なお、株価が半値にまで下がったリーマンショック時に行われた経済対策は7000億ドル程度だったそうなので、今回実施すると発表された2兆ドルの経済対策というのはリーマンショック時の3倍の規模ということになります。

・中小企業の給与支払いの肩代わり

・大人で最大1200ドル、子供は500ドルの現金給付

といったものが目玉のようです。雇用を維持するため、経済を低迷させないために最大限の対策を打つという形になりそうです。4月の雇用統計は過去最悪となって就業者が200万人減るのではと予想する方もおり、米政権の持つ危機感が伝わってきます。

米経済はどうなるか


なお、経済対策の正式な成立には、米連邦議会での採択が必要です。現在の米国では与党・共和党が上院では過半数を占めていますが、下院は民主党が多数派となりねじれ状態になっています。民主党の出方次第では経済対策の正式な成立や実施が遅れて、さらに混乱を招く可能性があるのには注意が必要です。

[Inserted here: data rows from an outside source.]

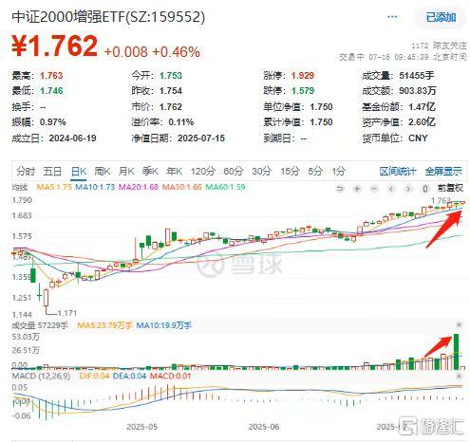Click the chart reset undo arrow icon

click(340, 189)
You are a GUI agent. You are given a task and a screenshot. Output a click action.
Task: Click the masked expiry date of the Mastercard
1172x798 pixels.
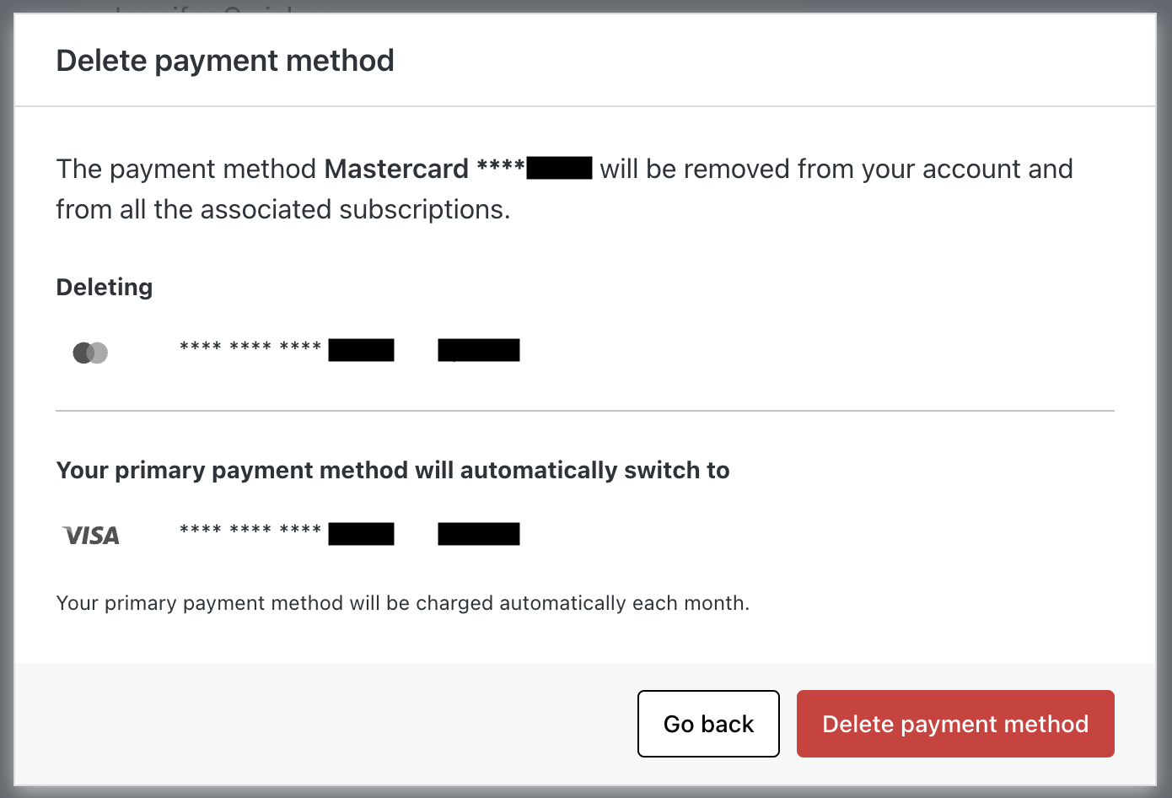click(478, 349)
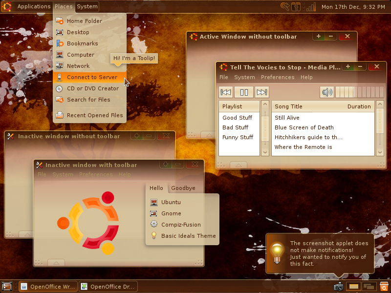The height and width of the screenshot is (293, 391).
Task: Sort songs by the Duration column header
Action: 359,106
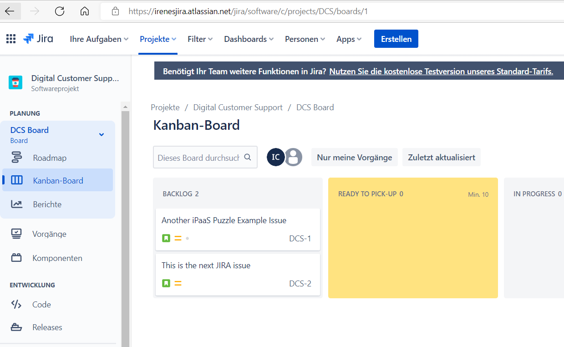Open the Berichte reports page
564x347 pixels.
click(46, 204)
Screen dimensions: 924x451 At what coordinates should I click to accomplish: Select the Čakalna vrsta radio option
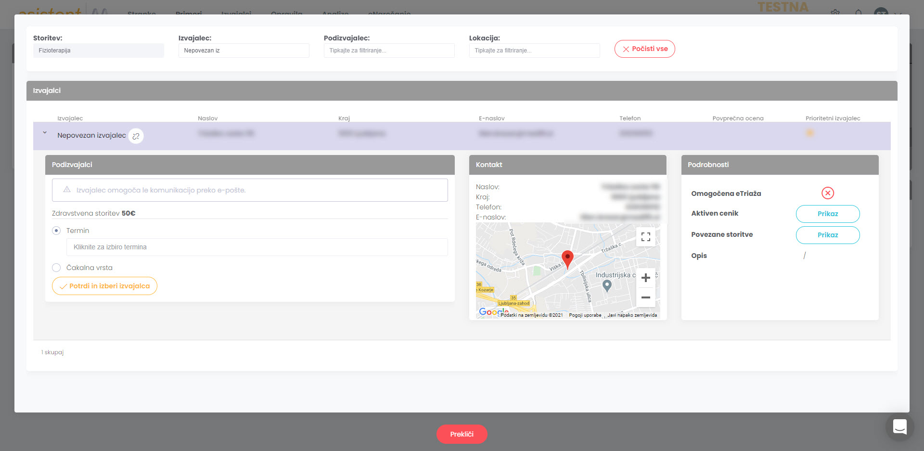coord(56,268)
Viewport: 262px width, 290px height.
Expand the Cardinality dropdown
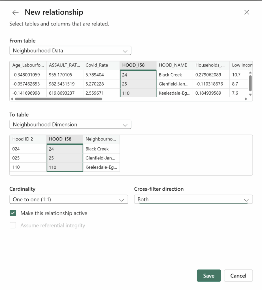click(69, 200)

米ゴールドマン・サックスによると、最新の米経済見通しは4~6月期の成長率が前期比年率換算でマイナス24%と前例のない落ち込みとなっています。ただし、新型コロナウイルスの感染拡大を食い止められれば、7~9月期は一転して12%増という大幅なV字回復も可能だとしています。2兆ドルという巨額の経済対策が行われることになれば、新型コロナウイルスの影響を小さく抑えられた暁には、バブルのような状態にもなるかもしれません。過去に類を見ない世界情勢となっていますので、引き続き状況には注視していきたいと思います。